Manifestation contre le foulard à l'université
Rappelons que cette révision constitutionnelle découle du fait que l’interdiction en question a été constitutionnalisée par une décision de la Cour constitutionnelle qui, en 1989, a fait suite à l’apparition du voile dans les universités et aux premiers contentieux qu’elle avait alors provoqués. En interdisant le port du voile dans les universités, la Cour a donc fait de cette interdiction une norme de valeur constitutionnelle.

Celle-ci ne peut être désormais modifiée que par une décision de la même juridiction en sens contraire ou par une disposition constitutionnelle écrite. Lors de la campagne pour les législatives de 2002, le gouvernement de l’AKP avait promis qu’il lèverait cette interdiction, mais dans un souci d’apaisement et de consensus, il a finalement préféré oublier sa promesse pendant la législature 2002/2007. Le lancement du projet de « constitution civile », après la nouvelle victoire de l’AKP aux législatives de 2007, a relancé le débat sur la levée de l’interdiction du voile dans les universités.

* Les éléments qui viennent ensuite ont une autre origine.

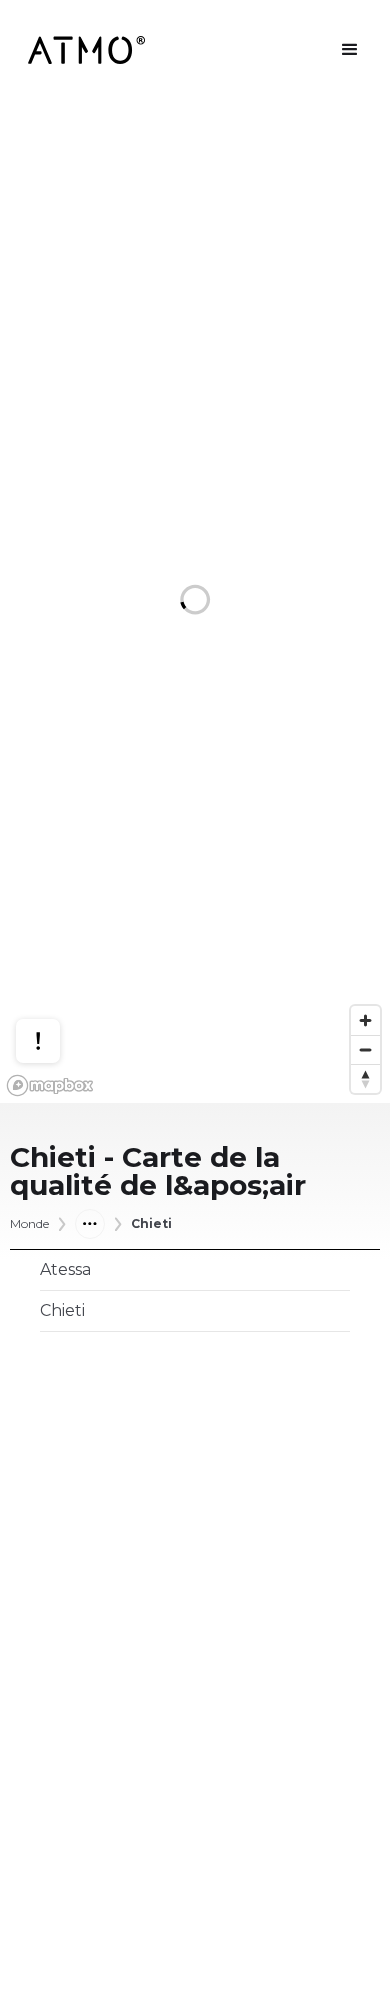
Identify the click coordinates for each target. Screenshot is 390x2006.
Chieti (151, 1224)
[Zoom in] (365, 1020)
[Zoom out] (365, 1049)
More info (57, 968)
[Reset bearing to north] (365, 1078)
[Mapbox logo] (50, 1085)
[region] (195, 601)
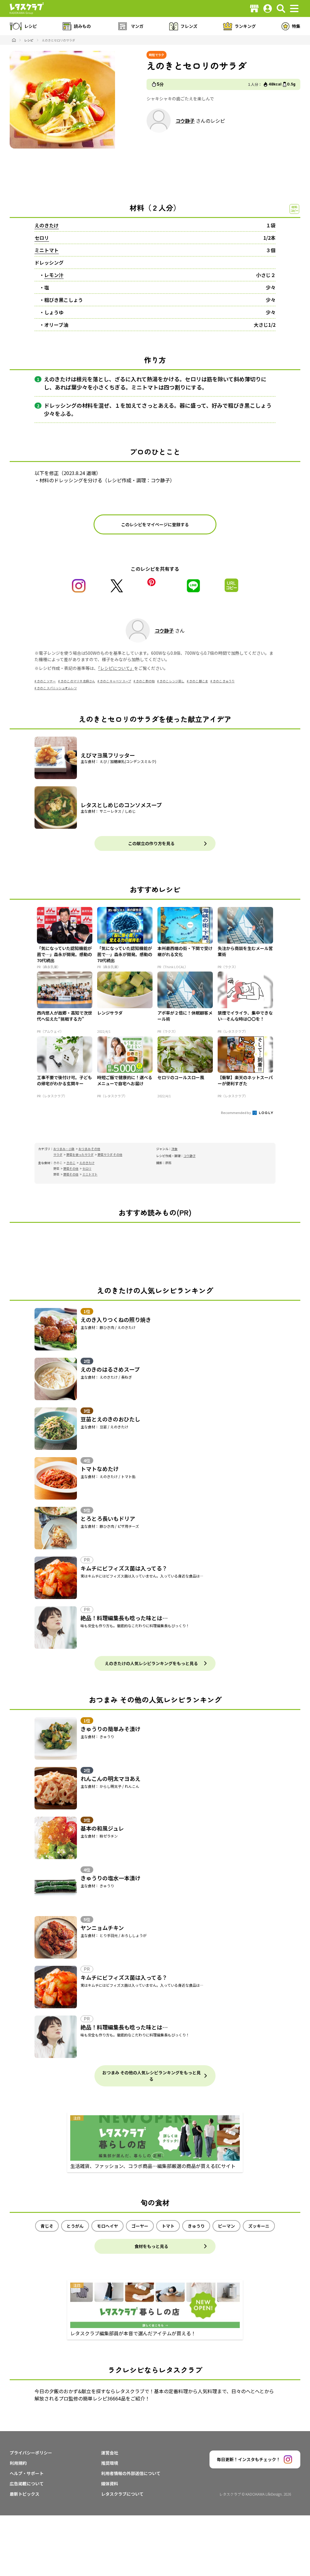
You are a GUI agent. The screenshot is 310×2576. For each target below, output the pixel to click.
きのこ (70, 1162)
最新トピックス (24, 2494)
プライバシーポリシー (31, 2453)
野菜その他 (70, 1168)
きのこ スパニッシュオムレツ (57, 688)
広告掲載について (27, 2484)
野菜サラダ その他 (109, 1154)
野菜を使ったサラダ (80, 1154)
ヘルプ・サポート (27, 2473)
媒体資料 (109, 2484)
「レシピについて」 (116, 668)
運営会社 (109, 2453)
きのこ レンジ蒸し (172, 681)
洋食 (174, 1148)
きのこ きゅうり (224, 681)
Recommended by (236, 1112)
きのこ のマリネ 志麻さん (78, 681)
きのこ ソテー (46, 681)
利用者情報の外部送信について (130, 2473)
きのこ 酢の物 (145, 681)
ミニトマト (47, 250)
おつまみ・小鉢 (63, 1148)
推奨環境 (109, 2463)
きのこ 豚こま (198, 681)
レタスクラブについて (122, 2494)
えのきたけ (47, 225)
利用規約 (18, 2463)
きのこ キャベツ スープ (115, 681)
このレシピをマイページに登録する (155, 524)
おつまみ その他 (89, 1148)
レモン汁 (54, 275)
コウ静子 (185, 120)
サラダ (57, 1154)
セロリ (42, 237)
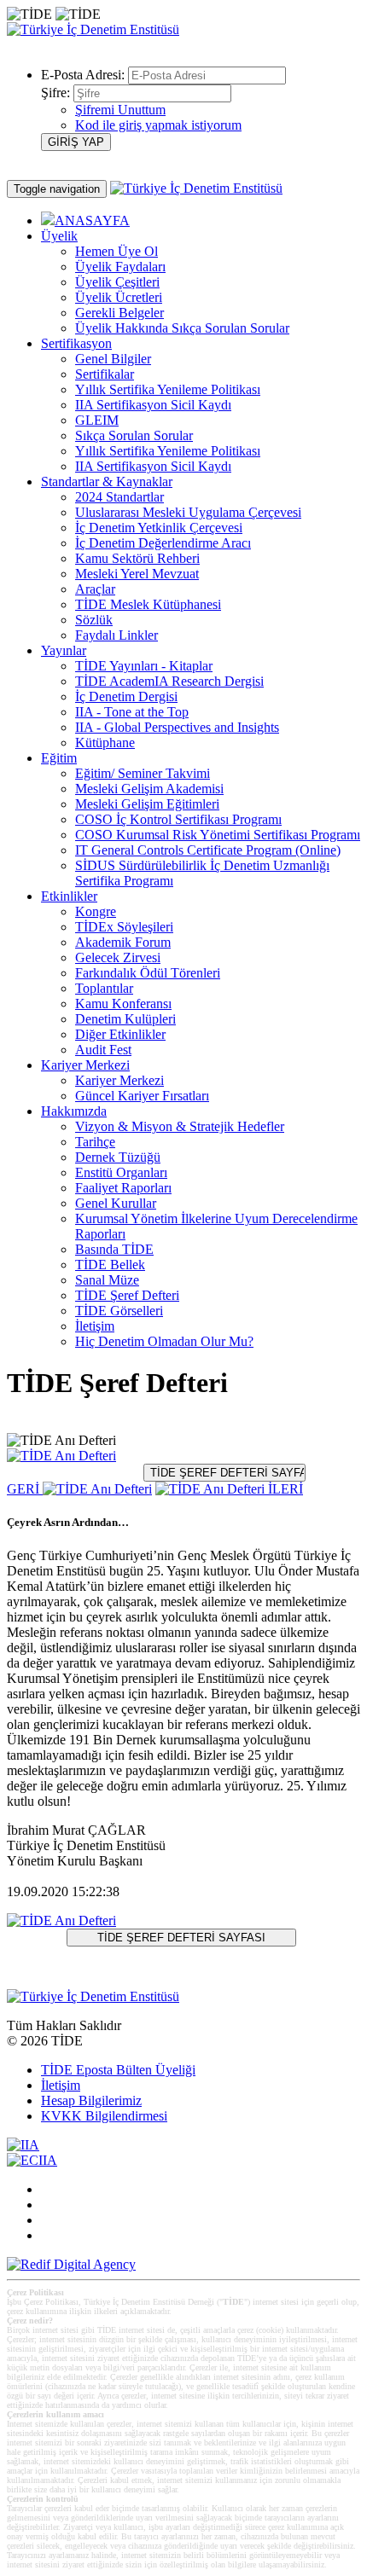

Alors que la commission des constitutionnalistes, dirigée par Ergun Özbudun et chargée par l’AKP de rédiger la première mouture de la « constitution civile », avait préféré, en septembre 2007, s’abstenir sur l’épineux dossier du voile à l’université, le Premier ministre a finalement affirmé, par la suite, son intention de tenir sa promesse et de lever l’interdiction.

Pourtant, les réactions provoquées par cette décision dans les milieux universitaires et judiciaires ont manifestement tempéré l’ardeur de l’AKP, retardant par là-même la présentation de son projet de « constitution civile » devant le Parlement. Profitant de cette valse-hésitation gouvernementale, le parti nationaliste de Devlet Bahçeli (MHP) s’est alors engouffré dans la brèche. Dénonçant les atermoiements d’un gouvernement, « incapable de tenir ses engagements », tout en se posant en « facilitateur » d’un conflit qui divise la société turque, le MHP a réussi à ouvrir une voie « soft » pour faire admettre un voile « soft ». En effet, l’AKP et le MHP se sont accordés, à la fin du mois de janvier 2008, pour réviser les articles 10 et 42 de la constitution actuelle. Cette révision évite ainsi que la question du voile à l’université demeure un enjeu gênant l’élaboration de la « constitution civile ». Par ailleurs, les deux partis ont aussi décidé de réviser l’article 17 du statut du YÖK et prévu que ne serait autorisé dans les universités que le port du « basörtüsü », c’est-à-dire d’un voile couvrant les cheveux, laissant voir le visage et noué sous le menton (et non pas derrière la nuque comme le turban islamique).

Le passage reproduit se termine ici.